= Tarea =
Indique si cada afirmación concuerda con el fragmento sobre Lula y los BRICS, respondiendo sí o no y citando literalmente las palabras del fragmento que lo deciden: (a) Narendra Modi aparece como el candidato más idóneo para ese hacedor; (b) el bloque BRICS estuvo formado al inicio por Brasil, Rusia, India, China y Sudáfrica; (c) se atribuye a Lula una muesca proletaria verdadera en su biografía.

= Fragmento =
========================================================================

Esa entelequia nueva estaba buscándose a sí misma a la vez que buscaba, para traer a esta arena movediza la palabra poética de T.S. Eliot, su grande fabbro. Ese hacedor no podía ser el presidente ruso, Vladimir Putin, ni el líder chino, Xi Jinping, ambos demasiado atados a un polo de la bipolaridad pasada o futura. Tampoco el primer ministro de India, Narendra Modi, amarrado por propia mano a un supremacismo de cabotaje que sirve para construir poder interno pero corta las alas del vuelo internacional. Si se piensa, entonces, en ese entendimiento que en cierta manera materializa la abstracción, como son los BRICS (bloque formado al inicio por Brasil, Rusia, India, China y Sudáfrica), muerto Nelson Mandela queda como la mejor alternativa este Lula. No cualquier Lula, este. En principio por su carácter de encarnación victoriosa contra el trumpismo tropicalizable. Pero también Lula por su otro carácter de proyección transfronteriza: el de guardián de la Amazonia, real y simbólica. Si para ser potencia global se necesita población y armas nucleares, para ser esa influencia en la que (este) Brasil se está consolidando se requiere población, carisma, momentum y un recurso vital de interés colectivo. Hay otro motivo aun: si ni el Putin autoritario de derecha (prohibiendo al movimiento LGTB+ y teniendo al Partido Comunista como principal partido de oposición ruso) ni el capitalismo de Estado de Jinping pueden heredar el lugar de agonista real de Washington que tenía el viejo mundo soviético, Lula, líder de acción y discurso social con una muesca proletaria verdadera en su biografía, está más capacitado que nadie para encarnar ese espacio. Esto último es un necesario elemento de una semiosis interminable, podría decirse gramsciano, si se toma en consideración aquello de “La cuestión meridional” (1926), para cimentar, más que complementar, lo que los BRICS (en parte) se proponen ser.

========================================================================

= Listado de datos =
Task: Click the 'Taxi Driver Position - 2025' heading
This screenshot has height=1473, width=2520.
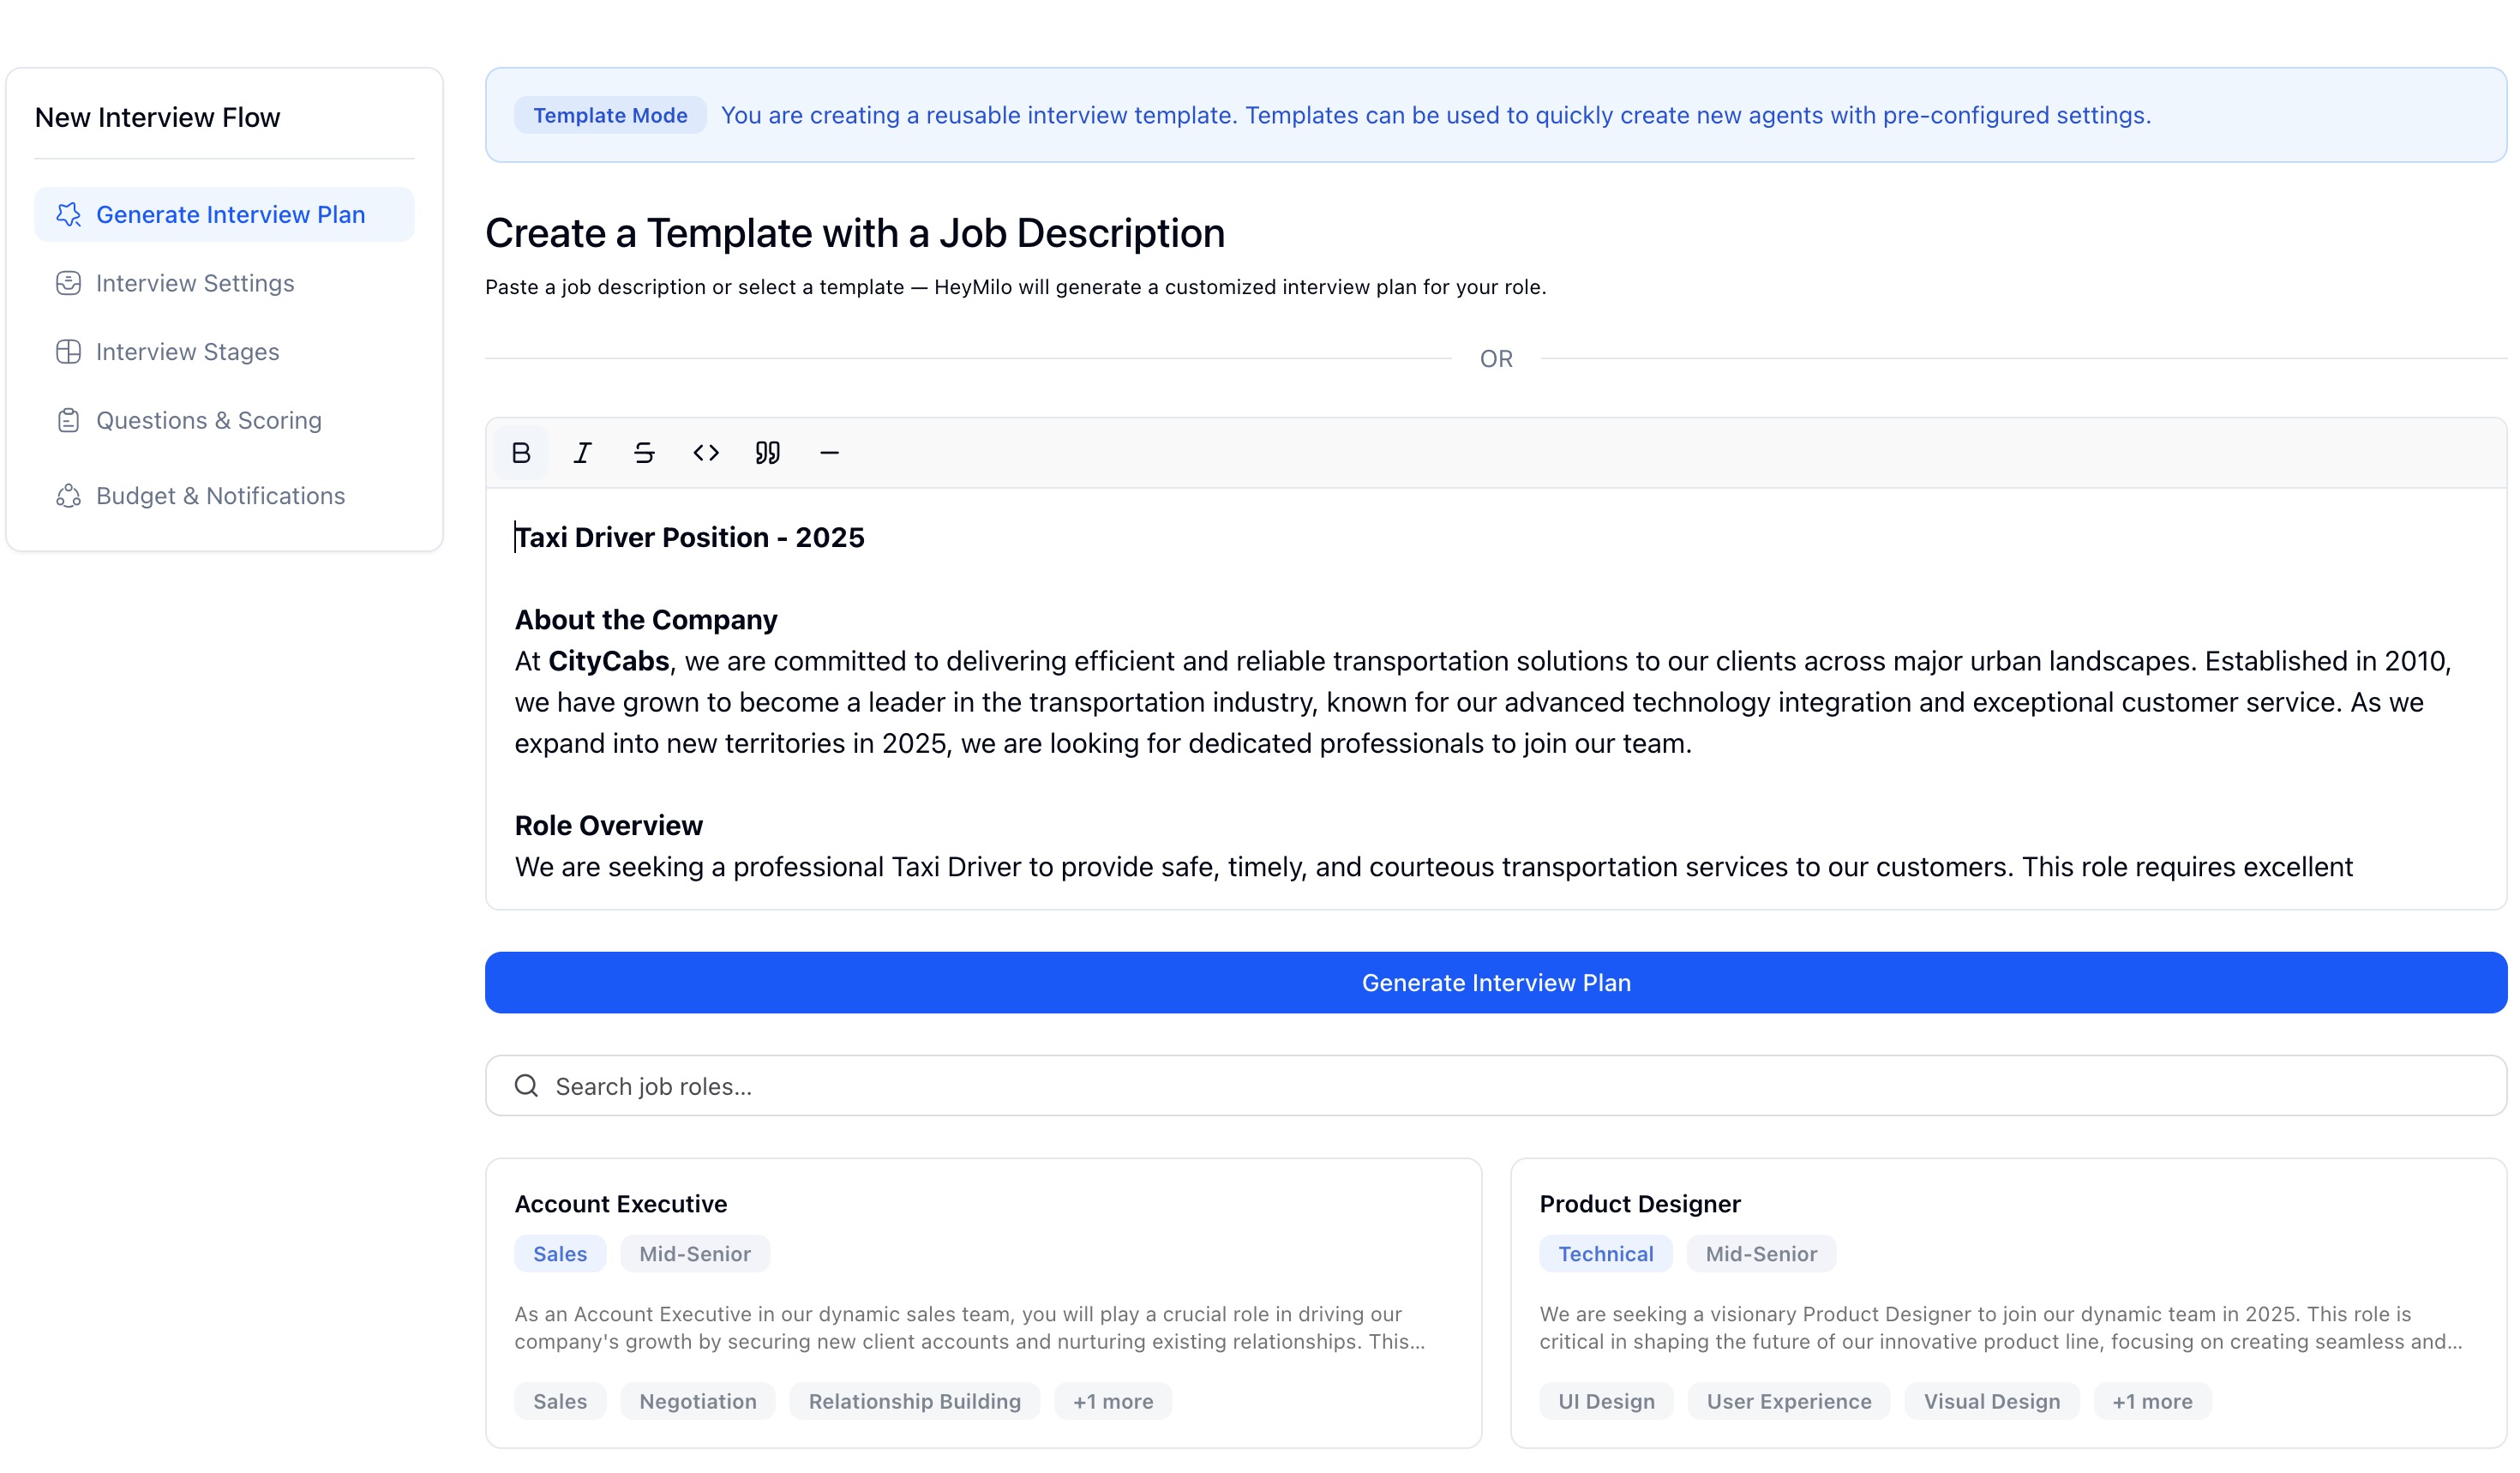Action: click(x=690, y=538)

========================================================================

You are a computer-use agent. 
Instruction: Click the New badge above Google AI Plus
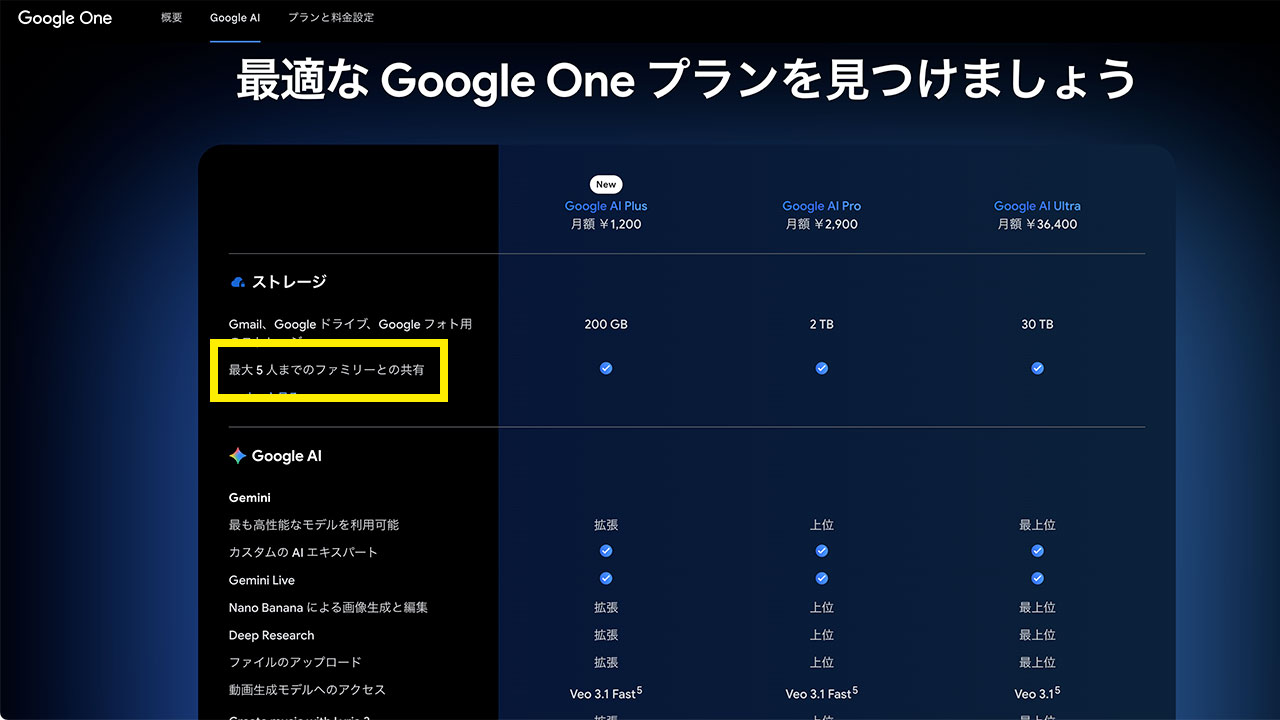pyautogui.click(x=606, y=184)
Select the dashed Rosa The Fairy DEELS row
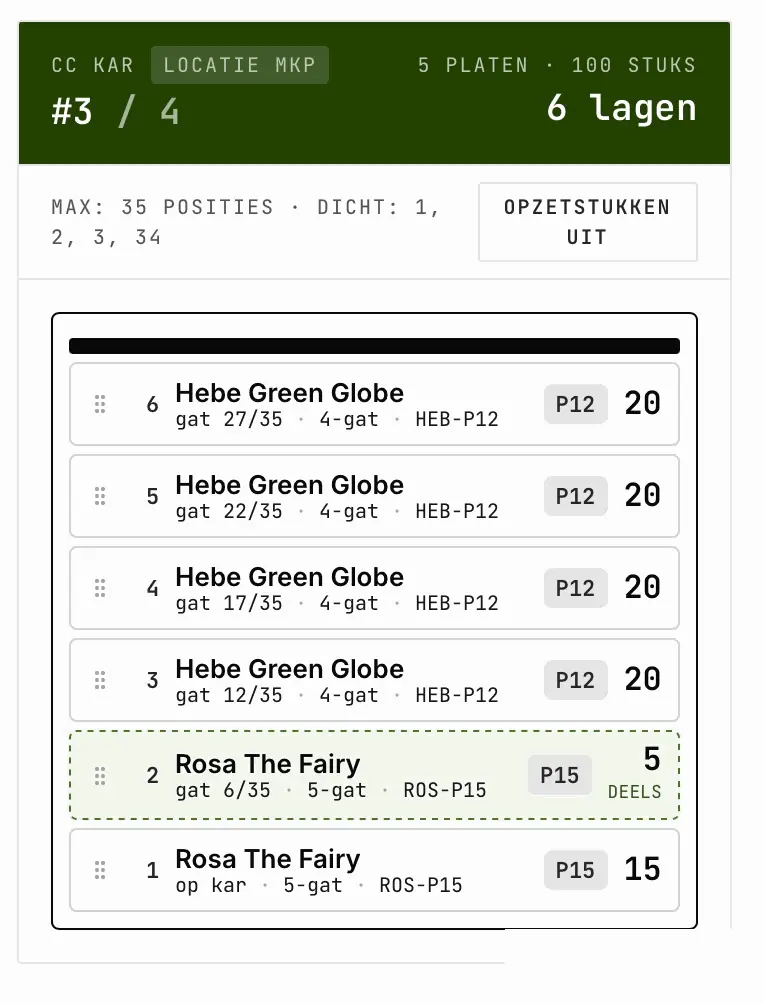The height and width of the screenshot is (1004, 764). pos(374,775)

========================================================================

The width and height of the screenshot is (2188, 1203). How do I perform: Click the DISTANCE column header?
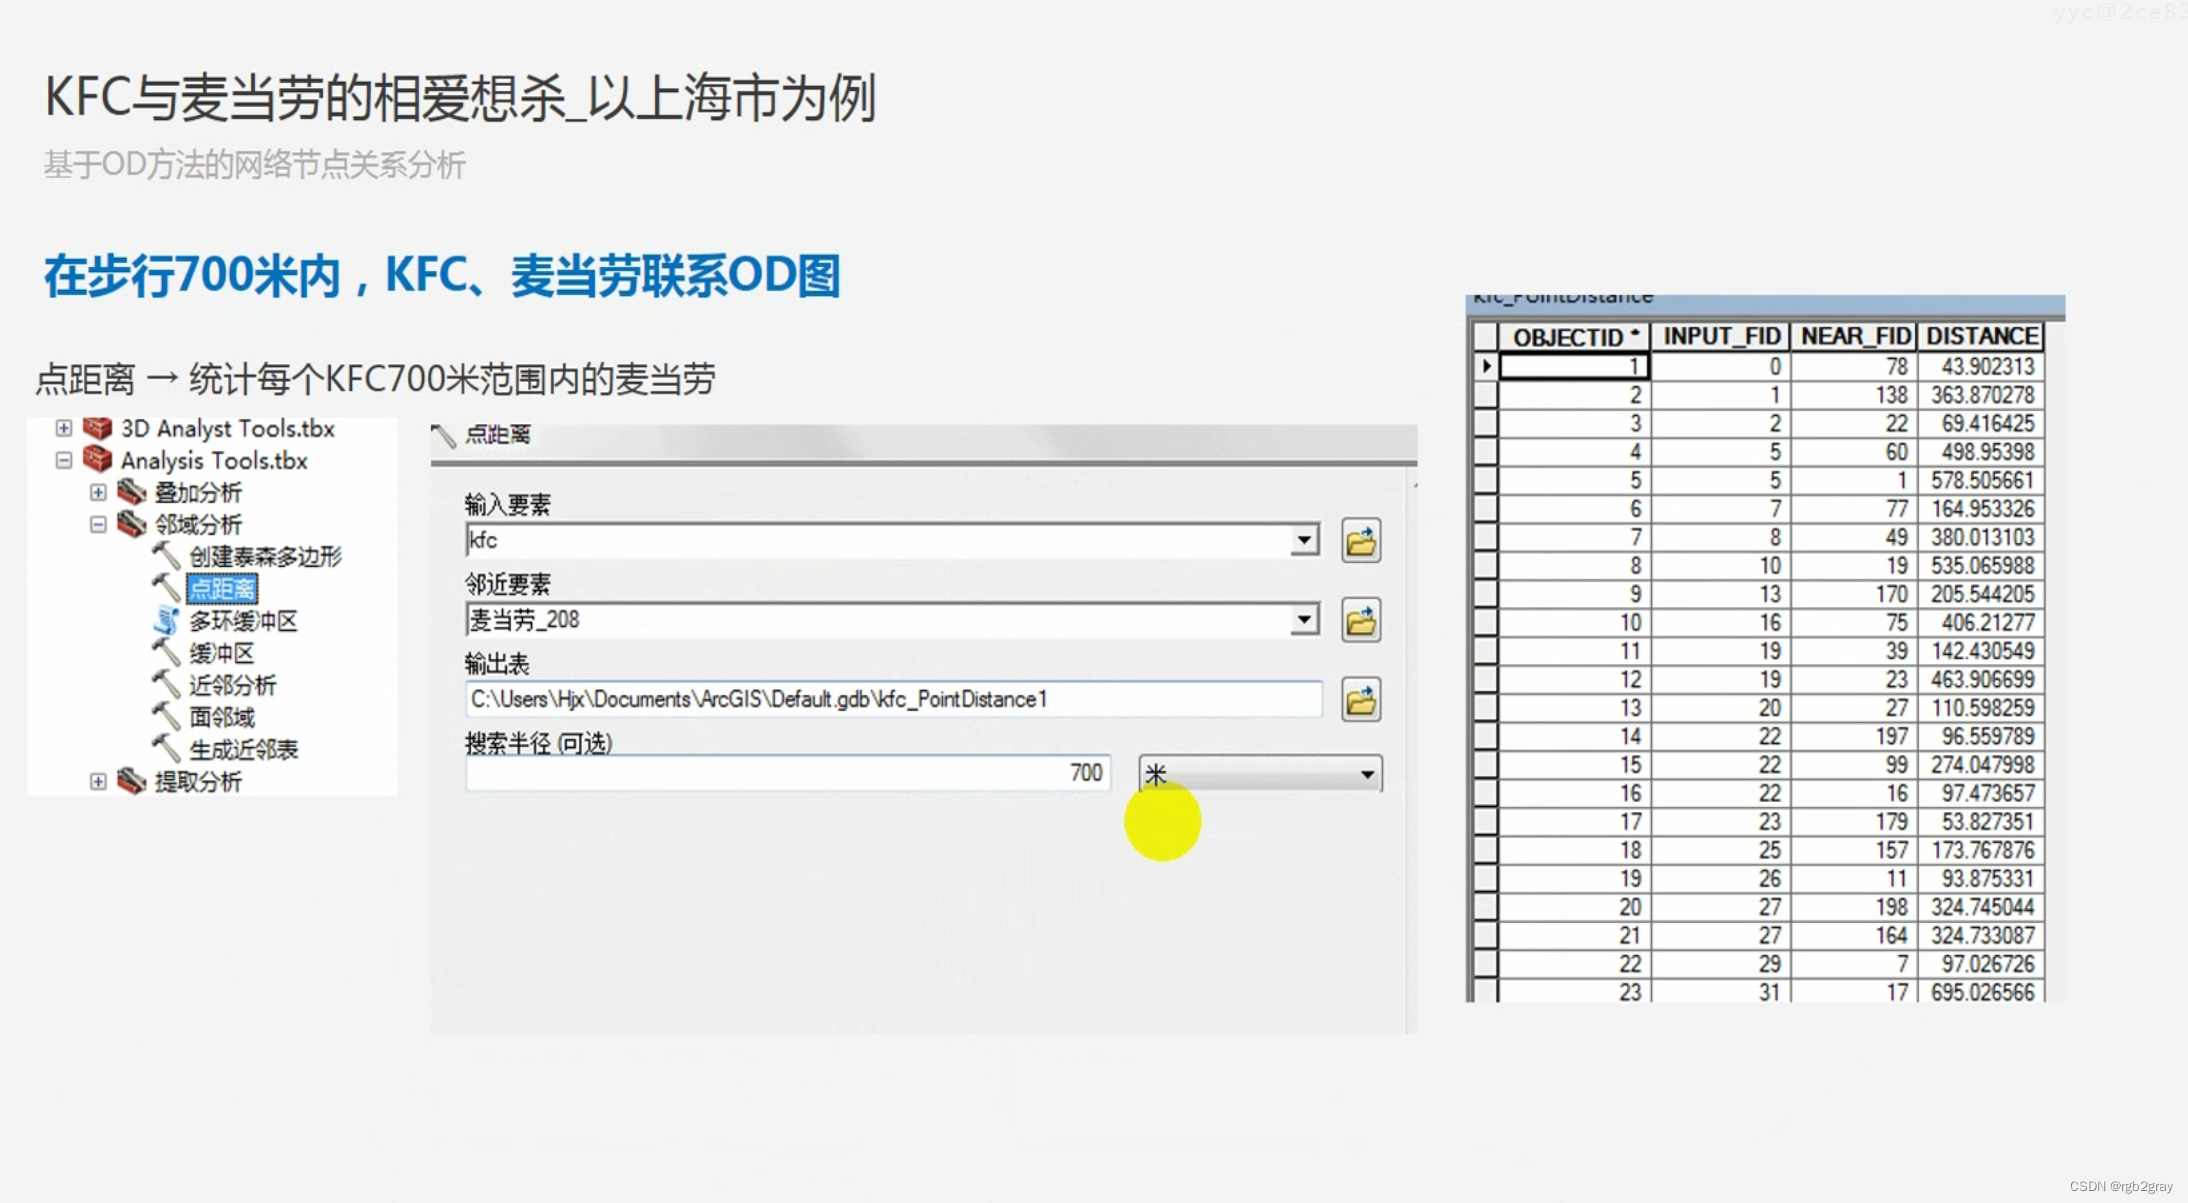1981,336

========================================================================

= Respuesta completa =
(a) No: «Tampoco el primer ministro de India, Narendra Modi, amarrado por propia mano a un supremacismo de cabotaje que sirve para construir poder interno pero corta las alas del vuelo internacional».
(b) Sí: «bloque formado al inicio por Brasil, Rusia, India, China y Sudáfrica».
(c) Sí: «Lula, líder de acción y discurso social con una muesca proletaria verdadera en su biografía».